Using the information:
A: Using the cataracts text below, explain why it calls the term "age-related" a little misleading.
B: List the causes of cataracts that the cataracts text below gives under its own headings.

Document segment:
______
Cataracts

Cataracts

A cataract is a clouding of the eye’s lens that causes loss of vision


Cataracts are a normal part of aging. About 75% or 3 out of 4 people over 65 have some form of cataracts. About 90 percent of those aged 75 and over have this condition. In Armenia, cataract is the leading cause of blindness.

What is a cataract?

A cataract is a clouding of the eye’s lens that causes loss of vision.

What causes cataracts?

The lens lies behind the iris and the pupil (see diagram). It works much like a camera lens. It focuses light onto the retina at the back of the eye, where an image is recorded. The lens also adjusts the eye’s focus, letting us see things clearly both up close and far away.

Aging

The lens is made of mostly water and protein. The protein is arranged in a precise way that keeps the lens clear and allows light to pass through it. But as we age, some of the protein may clump together and start to cloud a small area of the lens. This is a cataract. Over time, the cataract may grow larger and cloud more of the lens, making it harder to see.

When are you most likely to have a cataract?

The term “age-related” is a little misleading. You don’t have to be a senior citizen to get this type of cataract. In fact, people can have an age-related cataract in their 40s and 50s. But during middle age, most cataracts are small and do not affect vision. It is after age 60 that most cataracts steal vision.

Trauma

Eye injuries can cause a cataract to form. For example, a severe blow to the eye, which results in a ruptured globe. Or, a piece of metal from a grinding wheel or a sledge hammer, which penetrates the cornea and lens of an unprotected eye.

Iritis-Uveitis

An inflammation inside the eye – iritis or uveitis – and can cause cataract formation. This usually results after several episodes of inflammation or after a prolonged episode of untreated inflammation.

What are its symptoms?

A cataract starts out small. It has little effect on vision at first. You may notice that your vision is blurred a little, like looking through a cloudy piece of glass.

A cataract may make light from the sun or a lamp seem too bright, causing a glare. Or, you may notice when you drive at night that the oncoming headlights cause more glare than before – or are blinding and cause you to see “halos.” Also, colors may not appear as bright to you as they once did.

As the cataract gets bigger and clouds more of the lens (doctors use the term, “ripens”), you will find it harder to read and do other normal tasks. The word “cataract” means waterfall. For people with a ripe cataract, it is like trying to see through a waterfall.

How is a cataract detected?

Although you might think you have a cataract, the only way to know for sure is by having an eye examination. Should your eye care professional find one, he or she can monitor it and advise you about any future treatment.
______
Provided records:
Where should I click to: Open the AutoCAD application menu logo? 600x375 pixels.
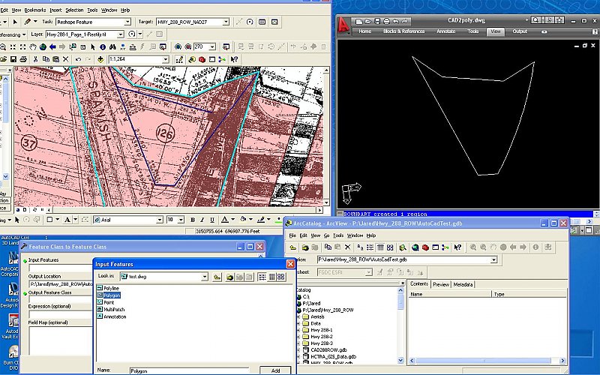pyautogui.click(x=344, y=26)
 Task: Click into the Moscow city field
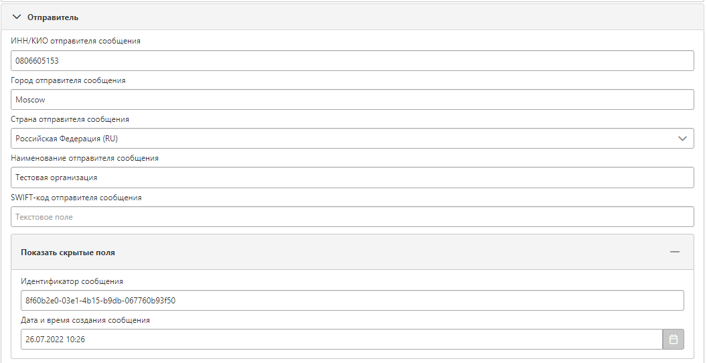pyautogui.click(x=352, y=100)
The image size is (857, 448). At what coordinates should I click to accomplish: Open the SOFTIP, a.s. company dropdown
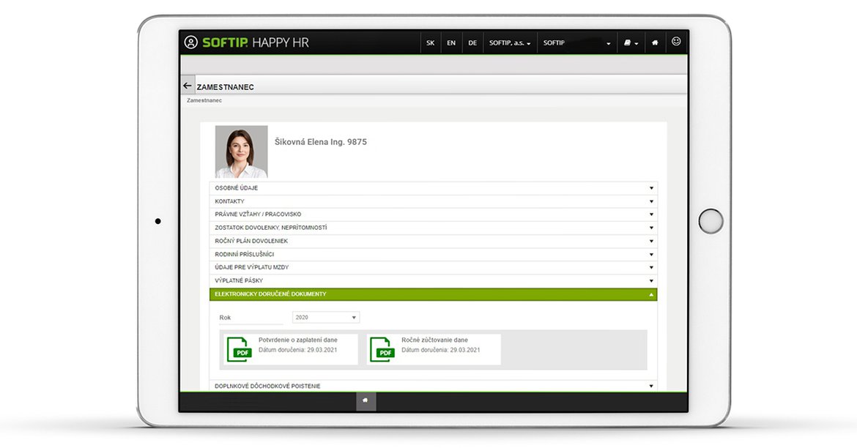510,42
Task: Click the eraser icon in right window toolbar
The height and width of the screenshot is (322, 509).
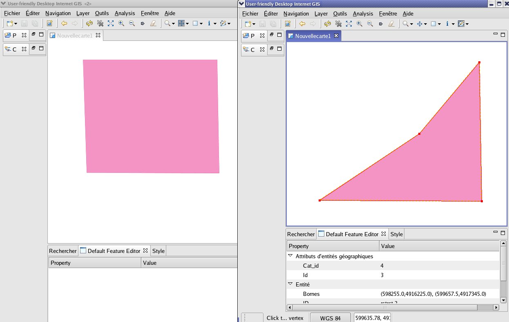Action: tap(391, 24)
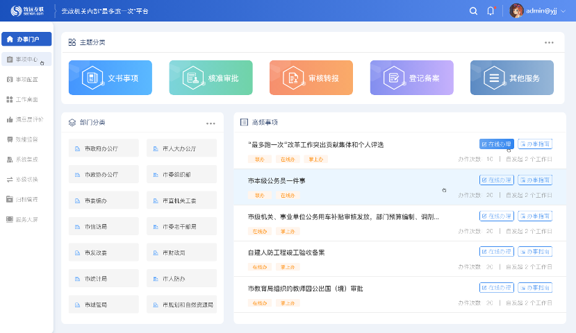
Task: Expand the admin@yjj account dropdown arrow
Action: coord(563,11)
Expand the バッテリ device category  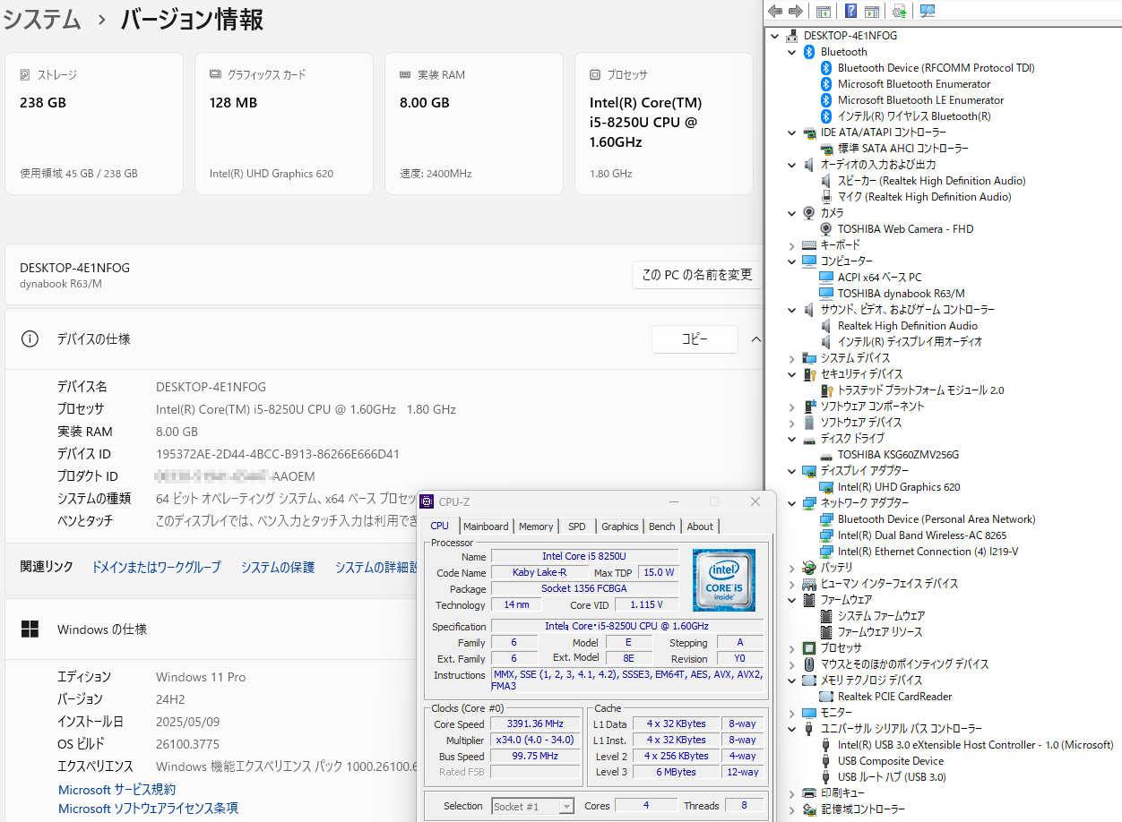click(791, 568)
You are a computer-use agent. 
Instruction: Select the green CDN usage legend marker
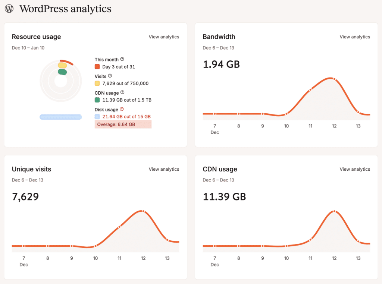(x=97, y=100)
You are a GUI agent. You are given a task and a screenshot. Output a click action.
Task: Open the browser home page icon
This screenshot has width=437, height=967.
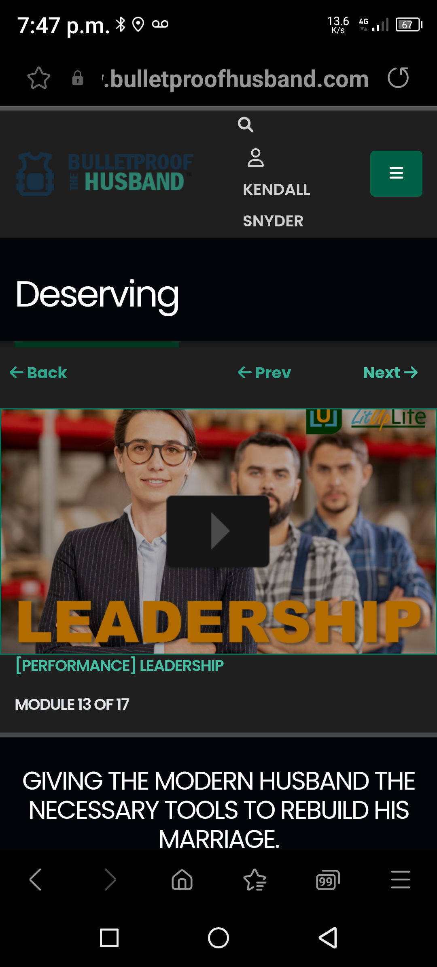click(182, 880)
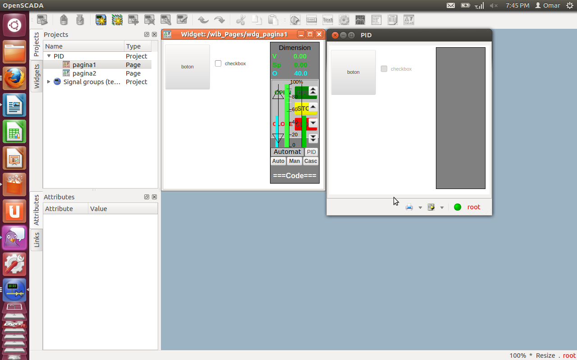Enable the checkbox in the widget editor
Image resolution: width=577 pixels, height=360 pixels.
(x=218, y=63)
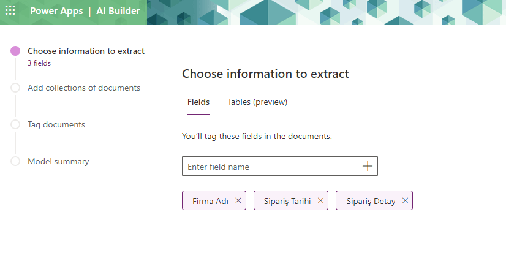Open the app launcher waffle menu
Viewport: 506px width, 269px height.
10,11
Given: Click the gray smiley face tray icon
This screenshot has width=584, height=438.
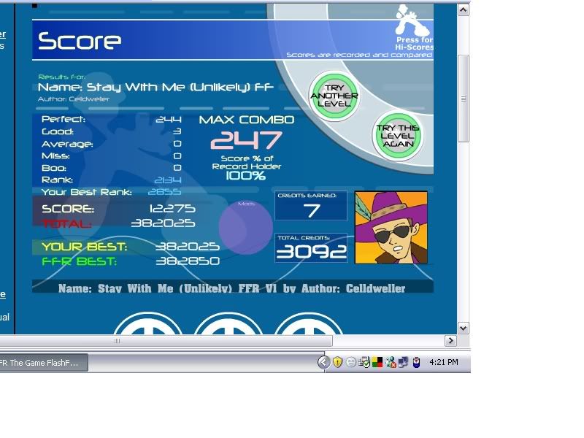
______
Results of the tasks:
A: The term is misleading because you don't have to be a senior citizen to get an age-related cataract. People can have one in their 40s and 50s, though during middle age most cataracts are small and do not affect vision.

B:
- Aging
- Trauma
- Iritis-Uveitis